Only 14 percent of the students who start out in a community college transfer to a four-year university and earn a bachelor’s degree within six years, according to a report released on Tuesday by three groups that are studying ways to plug the leaky pipeline between two- and four-year colleges.
The report was a joint effort of the Community College Research Center at Columbia University’s Teachers College, the Aspen Institute’s College Excellence Program, and the National Student Clearinghouse Research Center.
The research breaks down how students fare in different states. Even in states with the best track records, including Florida, Illinois, and Kansas, only about one in five community-college students transfers and graduates within six years of entering a two-year college. At the other end of the spectrum, some states have transfer-and-graduation rates in the single digits.
The report is the first phase of an effort supported by the Carnegie Corporation of New York and the Leona M. and Harry B. Helmsley Charitable Trust to help colleges improve their transfer rates.

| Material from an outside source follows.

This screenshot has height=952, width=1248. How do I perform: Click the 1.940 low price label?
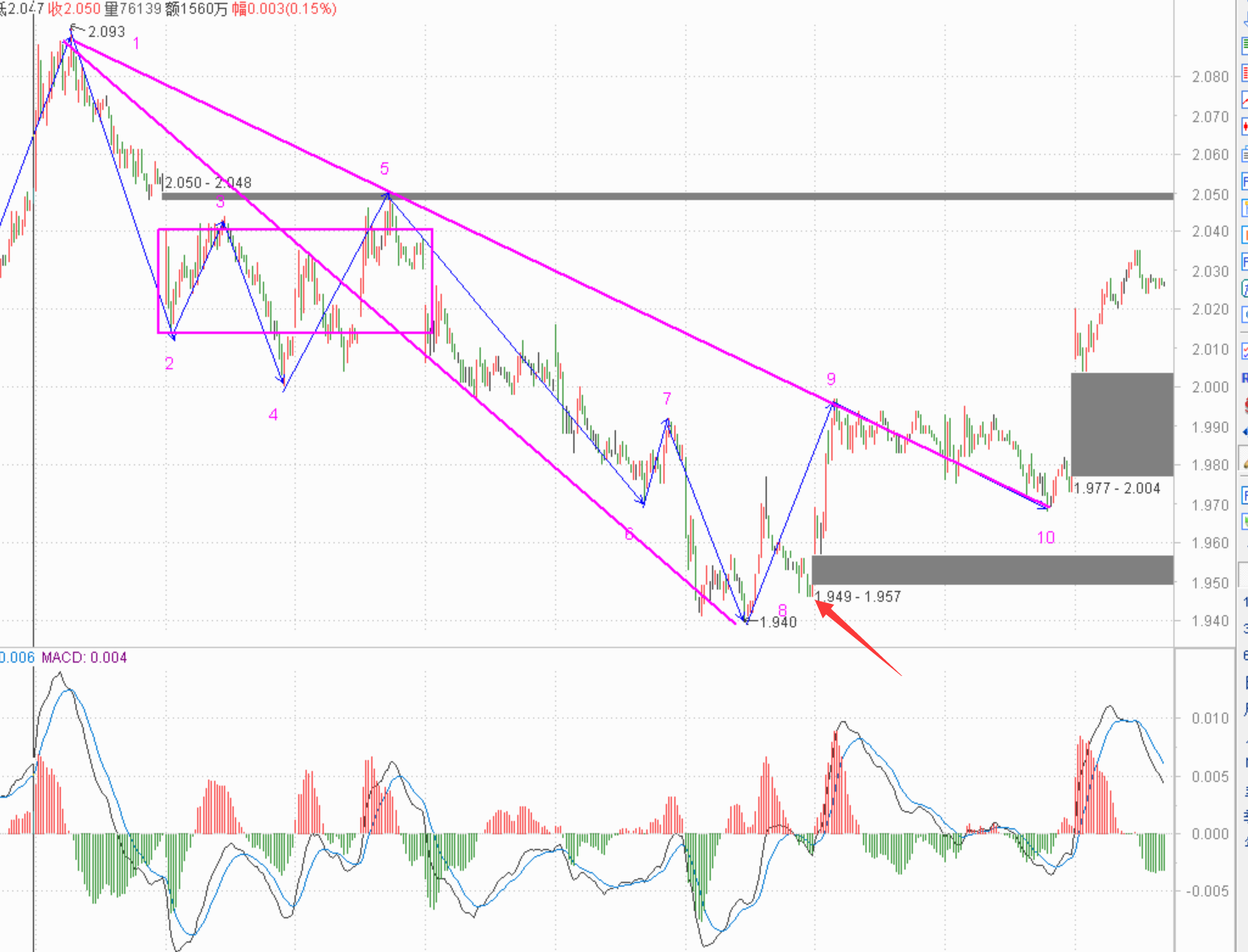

“Too many students are failed by the current system of transfer between community colleges and universities,” Davis Jenkins, a senior research associate at the Community College Research Center, said in a written statement. “Greater success for more students will cut down on the waste in taxpayer money when students drop out or lose credits as they transfer.”
The report also said that low-income students, who are most likely to start at community colleges, are less likely than their higher-income peers to transfer and graduate with a four-year degree.